The mirage I see in the mirror
Or the crayon drawing of an oversized child?
A twisted, morbid, relic
The mask of chaotic innocence.

Should I be ashamed, afraid,
Confused, depressed or scared?
Love is not written on my arms,
Assurance is not absorbed in my veins
And my heart doesn’t pump,
Not like I remember it used to.


Today, I find myself staring at my blank computer screen, the brilliant white of a draft blog post staring blatantly back at me. And I feel intimidated. What I am looking at doesn’t seem to be a computer screen anymore, it’s taken on it’s own lease of life, masquerading as the many faces of people I dearly wish will never find this indescribably small corner of the internet that I inhabit. All of these faces leer at me, telling me that my writing isn’t good enough, that everything I say is cliched and that I should be embarrassed to spend my time pouring out these immature words. So, I feel afraid to write and my hands keep hovering hesitantly over my keyboard, frozen in a panic about whether or not they can trust my mind to give them good enough words to type out.

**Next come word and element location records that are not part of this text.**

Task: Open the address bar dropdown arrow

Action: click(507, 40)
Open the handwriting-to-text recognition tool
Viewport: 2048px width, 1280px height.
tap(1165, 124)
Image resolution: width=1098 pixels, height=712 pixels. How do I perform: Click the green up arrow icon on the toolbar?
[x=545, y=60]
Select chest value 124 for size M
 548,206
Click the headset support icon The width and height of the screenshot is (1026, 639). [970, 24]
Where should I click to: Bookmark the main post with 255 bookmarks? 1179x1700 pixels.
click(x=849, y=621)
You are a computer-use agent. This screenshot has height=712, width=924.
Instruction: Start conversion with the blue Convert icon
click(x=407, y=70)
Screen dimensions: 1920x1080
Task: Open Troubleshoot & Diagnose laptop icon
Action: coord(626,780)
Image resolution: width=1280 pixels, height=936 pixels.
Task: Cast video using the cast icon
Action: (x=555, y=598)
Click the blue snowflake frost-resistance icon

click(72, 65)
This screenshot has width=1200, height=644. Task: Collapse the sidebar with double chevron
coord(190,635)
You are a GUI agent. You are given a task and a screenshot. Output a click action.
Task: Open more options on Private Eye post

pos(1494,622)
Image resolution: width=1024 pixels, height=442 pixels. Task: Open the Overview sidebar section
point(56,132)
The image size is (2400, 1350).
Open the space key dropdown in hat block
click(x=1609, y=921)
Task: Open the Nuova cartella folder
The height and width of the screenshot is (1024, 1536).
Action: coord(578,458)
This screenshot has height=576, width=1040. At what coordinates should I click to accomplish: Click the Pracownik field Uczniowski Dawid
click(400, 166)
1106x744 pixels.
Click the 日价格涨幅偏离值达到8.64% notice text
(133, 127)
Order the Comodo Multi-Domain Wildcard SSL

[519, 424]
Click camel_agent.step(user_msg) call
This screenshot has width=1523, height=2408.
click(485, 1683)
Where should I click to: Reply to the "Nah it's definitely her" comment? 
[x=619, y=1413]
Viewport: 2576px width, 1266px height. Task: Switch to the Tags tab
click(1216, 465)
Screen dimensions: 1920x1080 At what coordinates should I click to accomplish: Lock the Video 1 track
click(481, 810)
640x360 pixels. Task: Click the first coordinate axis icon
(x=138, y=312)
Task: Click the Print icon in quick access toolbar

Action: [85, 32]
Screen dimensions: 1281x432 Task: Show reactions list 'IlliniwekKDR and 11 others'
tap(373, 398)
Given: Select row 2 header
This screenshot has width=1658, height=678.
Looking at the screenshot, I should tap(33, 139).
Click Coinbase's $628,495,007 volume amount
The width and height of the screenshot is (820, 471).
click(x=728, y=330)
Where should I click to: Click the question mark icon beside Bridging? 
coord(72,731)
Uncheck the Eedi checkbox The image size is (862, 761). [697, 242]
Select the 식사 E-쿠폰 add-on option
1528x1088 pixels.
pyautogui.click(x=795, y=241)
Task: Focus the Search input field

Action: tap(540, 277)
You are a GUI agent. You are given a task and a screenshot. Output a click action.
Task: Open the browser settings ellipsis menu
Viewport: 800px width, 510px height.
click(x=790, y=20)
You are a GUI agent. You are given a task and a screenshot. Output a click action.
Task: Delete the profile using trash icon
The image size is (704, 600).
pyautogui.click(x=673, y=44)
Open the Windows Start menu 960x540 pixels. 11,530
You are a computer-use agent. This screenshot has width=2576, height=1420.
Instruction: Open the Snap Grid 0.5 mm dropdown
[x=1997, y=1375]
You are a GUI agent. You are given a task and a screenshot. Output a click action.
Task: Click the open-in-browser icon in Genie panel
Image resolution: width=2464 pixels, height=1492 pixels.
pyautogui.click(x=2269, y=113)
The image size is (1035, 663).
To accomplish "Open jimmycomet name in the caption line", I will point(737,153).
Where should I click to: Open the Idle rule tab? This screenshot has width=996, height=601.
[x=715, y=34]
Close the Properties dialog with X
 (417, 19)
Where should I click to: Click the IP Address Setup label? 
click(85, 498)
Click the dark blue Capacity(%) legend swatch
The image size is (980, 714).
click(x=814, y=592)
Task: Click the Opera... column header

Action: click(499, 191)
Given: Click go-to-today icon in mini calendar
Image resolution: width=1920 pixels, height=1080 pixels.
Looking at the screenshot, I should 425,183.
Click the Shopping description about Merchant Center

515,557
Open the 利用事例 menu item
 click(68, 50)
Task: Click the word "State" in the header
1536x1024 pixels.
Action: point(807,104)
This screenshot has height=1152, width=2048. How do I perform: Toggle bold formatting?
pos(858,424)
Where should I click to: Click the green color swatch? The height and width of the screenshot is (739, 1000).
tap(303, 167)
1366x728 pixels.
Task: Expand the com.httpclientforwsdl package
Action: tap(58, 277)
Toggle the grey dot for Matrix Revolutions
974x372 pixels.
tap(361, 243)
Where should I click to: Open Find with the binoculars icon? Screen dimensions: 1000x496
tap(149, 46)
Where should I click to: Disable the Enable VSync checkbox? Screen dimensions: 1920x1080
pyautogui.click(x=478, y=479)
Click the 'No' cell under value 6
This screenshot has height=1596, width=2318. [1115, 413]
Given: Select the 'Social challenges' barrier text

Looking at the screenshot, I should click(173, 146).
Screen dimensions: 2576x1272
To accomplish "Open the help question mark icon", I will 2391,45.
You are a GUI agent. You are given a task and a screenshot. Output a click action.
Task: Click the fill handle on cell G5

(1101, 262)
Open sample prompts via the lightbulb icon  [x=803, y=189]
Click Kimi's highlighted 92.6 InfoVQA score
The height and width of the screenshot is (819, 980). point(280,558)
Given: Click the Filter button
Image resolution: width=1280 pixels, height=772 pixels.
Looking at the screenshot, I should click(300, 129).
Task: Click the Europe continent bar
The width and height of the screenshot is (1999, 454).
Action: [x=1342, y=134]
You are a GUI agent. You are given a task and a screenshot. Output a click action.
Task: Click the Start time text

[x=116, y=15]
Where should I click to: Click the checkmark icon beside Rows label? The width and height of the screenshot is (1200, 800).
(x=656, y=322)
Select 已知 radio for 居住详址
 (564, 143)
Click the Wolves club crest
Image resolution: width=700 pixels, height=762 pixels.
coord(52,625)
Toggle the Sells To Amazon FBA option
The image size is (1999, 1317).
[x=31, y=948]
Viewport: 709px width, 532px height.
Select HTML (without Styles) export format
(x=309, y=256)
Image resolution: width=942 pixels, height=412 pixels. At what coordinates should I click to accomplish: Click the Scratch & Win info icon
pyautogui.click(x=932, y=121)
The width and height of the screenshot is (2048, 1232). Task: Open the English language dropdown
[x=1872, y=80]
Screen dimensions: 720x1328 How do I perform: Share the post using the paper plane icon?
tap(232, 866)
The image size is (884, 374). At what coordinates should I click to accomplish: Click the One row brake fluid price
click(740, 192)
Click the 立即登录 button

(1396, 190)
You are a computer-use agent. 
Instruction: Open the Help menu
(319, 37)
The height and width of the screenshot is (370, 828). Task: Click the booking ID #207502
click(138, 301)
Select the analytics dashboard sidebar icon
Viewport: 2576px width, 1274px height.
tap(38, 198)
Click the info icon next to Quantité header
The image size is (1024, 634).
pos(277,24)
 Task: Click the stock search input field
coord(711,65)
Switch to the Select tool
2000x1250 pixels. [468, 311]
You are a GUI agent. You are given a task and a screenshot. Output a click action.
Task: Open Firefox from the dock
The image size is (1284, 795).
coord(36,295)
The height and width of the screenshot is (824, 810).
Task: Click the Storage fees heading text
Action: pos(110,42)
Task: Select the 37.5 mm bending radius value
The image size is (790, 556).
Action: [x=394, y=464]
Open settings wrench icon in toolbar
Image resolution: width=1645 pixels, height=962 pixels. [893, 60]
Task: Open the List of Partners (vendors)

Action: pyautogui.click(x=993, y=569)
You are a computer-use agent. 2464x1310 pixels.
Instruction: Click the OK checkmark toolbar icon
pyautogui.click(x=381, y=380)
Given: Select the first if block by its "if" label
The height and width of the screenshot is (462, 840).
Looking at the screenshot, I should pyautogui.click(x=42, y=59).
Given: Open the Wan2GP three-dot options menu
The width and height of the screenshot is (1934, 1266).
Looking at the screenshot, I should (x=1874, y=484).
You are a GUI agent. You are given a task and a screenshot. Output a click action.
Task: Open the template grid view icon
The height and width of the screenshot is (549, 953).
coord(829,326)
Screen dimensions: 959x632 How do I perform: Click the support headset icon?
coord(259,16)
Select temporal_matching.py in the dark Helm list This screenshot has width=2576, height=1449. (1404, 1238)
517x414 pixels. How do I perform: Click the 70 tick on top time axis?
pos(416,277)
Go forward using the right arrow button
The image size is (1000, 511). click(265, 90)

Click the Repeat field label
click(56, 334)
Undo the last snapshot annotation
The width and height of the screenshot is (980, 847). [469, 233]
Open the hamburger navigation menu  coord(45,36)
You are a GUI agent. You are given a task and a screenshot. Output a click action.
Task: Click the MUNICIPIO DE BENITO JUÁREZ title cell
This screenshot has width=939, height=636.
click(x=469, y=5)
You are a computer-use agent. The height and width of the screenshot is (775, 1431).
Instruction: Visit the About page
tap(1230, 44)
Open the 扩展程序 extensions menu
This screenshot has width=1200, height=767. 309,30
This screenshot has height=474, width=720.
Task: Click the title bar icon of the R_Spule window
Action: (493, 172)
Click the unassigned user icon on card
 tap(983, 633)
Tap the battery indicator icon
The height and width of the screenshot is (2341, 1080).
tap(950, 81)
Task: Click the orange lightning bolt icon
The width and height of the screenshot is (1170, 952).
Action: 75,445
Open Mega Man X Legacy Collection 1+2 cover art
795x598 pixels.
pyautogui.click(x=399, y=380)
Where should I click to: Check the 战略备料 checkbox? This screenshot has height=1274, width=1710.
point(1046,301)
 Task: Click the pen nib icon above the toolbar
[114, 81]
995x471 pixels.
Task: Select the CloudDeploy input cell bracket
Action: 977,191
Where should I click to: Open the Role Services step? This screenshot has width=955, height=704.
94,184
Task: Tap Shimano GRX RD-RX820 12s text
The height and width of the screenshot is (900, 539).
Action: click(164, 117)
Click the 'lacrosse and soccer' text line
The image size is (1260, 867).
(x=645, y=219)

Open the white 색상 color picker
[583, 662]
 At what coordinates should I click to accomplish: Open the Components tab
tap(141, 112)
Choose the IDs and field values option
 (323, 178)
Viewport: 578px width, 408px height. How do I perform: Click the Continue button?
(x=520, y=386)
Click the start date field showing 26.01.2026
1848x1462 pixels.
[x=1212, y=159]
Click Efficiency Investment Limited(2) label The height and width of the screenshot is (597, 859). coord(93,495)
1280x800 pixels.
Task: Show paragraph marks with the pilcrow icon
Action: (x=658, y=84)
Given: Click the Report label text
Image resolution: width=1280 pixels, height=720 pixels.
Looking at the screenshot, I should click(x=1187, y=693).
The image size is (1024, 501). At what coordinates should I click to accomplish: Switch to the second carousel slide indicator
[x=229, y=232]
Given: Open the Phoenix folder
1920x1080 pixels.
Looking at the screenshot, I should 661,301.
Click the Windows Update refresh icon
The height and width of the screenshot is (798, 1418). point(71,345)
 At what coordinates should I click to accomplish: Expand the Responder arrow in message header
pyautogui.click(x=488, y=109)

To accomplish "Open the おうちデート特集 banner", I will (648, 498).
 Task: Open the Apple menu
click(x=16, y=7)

I’ll be honest, most of these faces take the appearance of people who have taught me over the years. People who have seemed to me to be impossibly clever, even scarily so as I remember their Oxbridge certificates taking pride of place on their walls, almost as if to prove my own inadequacy to me. Their faces contort into amused sneers in my mind’s eye as they look at me with the knowledge that what I write is absolute drivel that could never impress anyone. The way they look at me feels paralysing.

I don’t whether the force of their intimidation in my head is so strong because I got my first semester University results on Friday. The crude grading of my supposed intelligence and understanding has always felt frightening to me, as if the sum of my parts is presented on that results page in a disappointingly low percentage which classifies me as simply average. Whatever the mark, results are always a distinct bash to my confidence because it reminds me of how my future is in the hands of other people who are undoubtedly intellectually superior to me and probably marked my papers thinking how basic my work was. The most I can do is stick a figurative middle finger up at these pretend critiques which my mind has twisted out of the faint shadows of people I either used to know or barely know at all and continue to write in spite of the faces which drift across my consciousness.